Après 440 km de piste poussiéreuse mais en bon état, on arrive à Susuman vers les 21 heures. L’hôtel que mon GPS m’indique semble tout bonnement abandonné. Même les lettres Gastinitsa (hôtel en Russe) sont tombées du mur et en train de rouiller au sol. J’ouvre la porte et c’est tout nuit, bon on dirait que c’est abandonné... 
Alors qu’on s’apprêtait à repartir, une voiture arrive. Quelle ne fut ma surprise de rencontrer un français et son interprète ici ! Il travaille pour une compagnie minière, évidemment. L’hôtel est bien fonctionnel et c’est même le seul de la ville. Il fallait monter au premier étage avec une lampe de poche pour trouver l’entrée. Vous pensez que ça ne m’aurait pas effleuré l’esprit…

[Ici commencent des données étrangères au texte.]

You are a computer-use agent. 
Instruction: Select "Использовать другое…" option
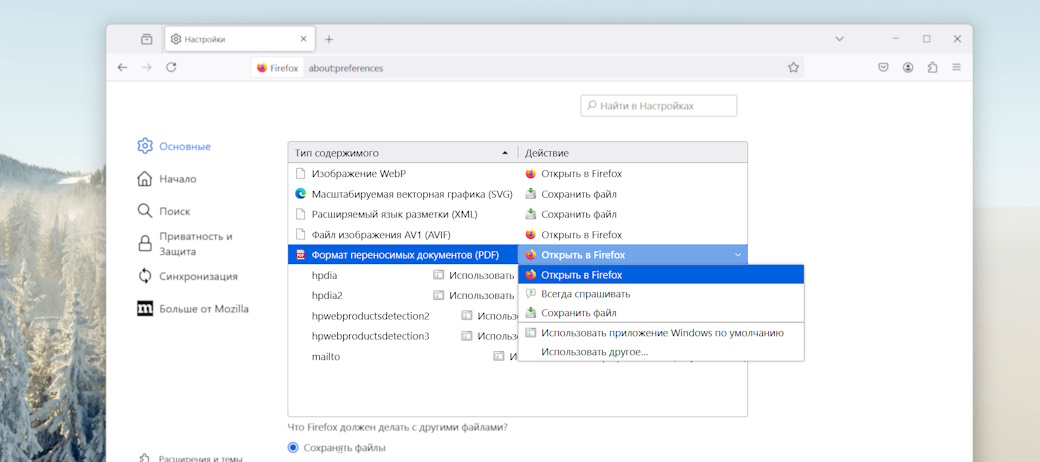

Nous ne sommes qu’à 620 km de notre but, Magadan. Magadan c’est en quelques sorte le bout du monde. C’est la dernière grande ville accessible par une route au nord est de la Russie. Les autres ne sont accessible que par la mer ou en hiver par les rivières gelées qui se transforment en route.

Le lendemain matin, à huit heures pétante on est déjà en route ce qui est un exploit pour nous qui ne sommes pas des lèves-tôt.

Alors que je regarde les bâtiments abandonnés de la ville d’Orotoukan au bord de la route, je vois soudain un énorme buste de Lénine au milieu des ruines d’une usine. Waouh, il faut absolument que je photographie ça ! Au fil de mes voyages j’ai développé une sorte de fétichisme des statues de Lénine. Je ne voue aucun culte au personnage, c’est juste ces statues qui m’intéressent. Avec mes yeux d’étranger, c’est un des symboles les plus reconnaissable d’une ville Russe. Chaque ville, chaque village quasi à sa statue, aussi petite soit-elle, souvent dans la place du même nom sur la rue du même nom.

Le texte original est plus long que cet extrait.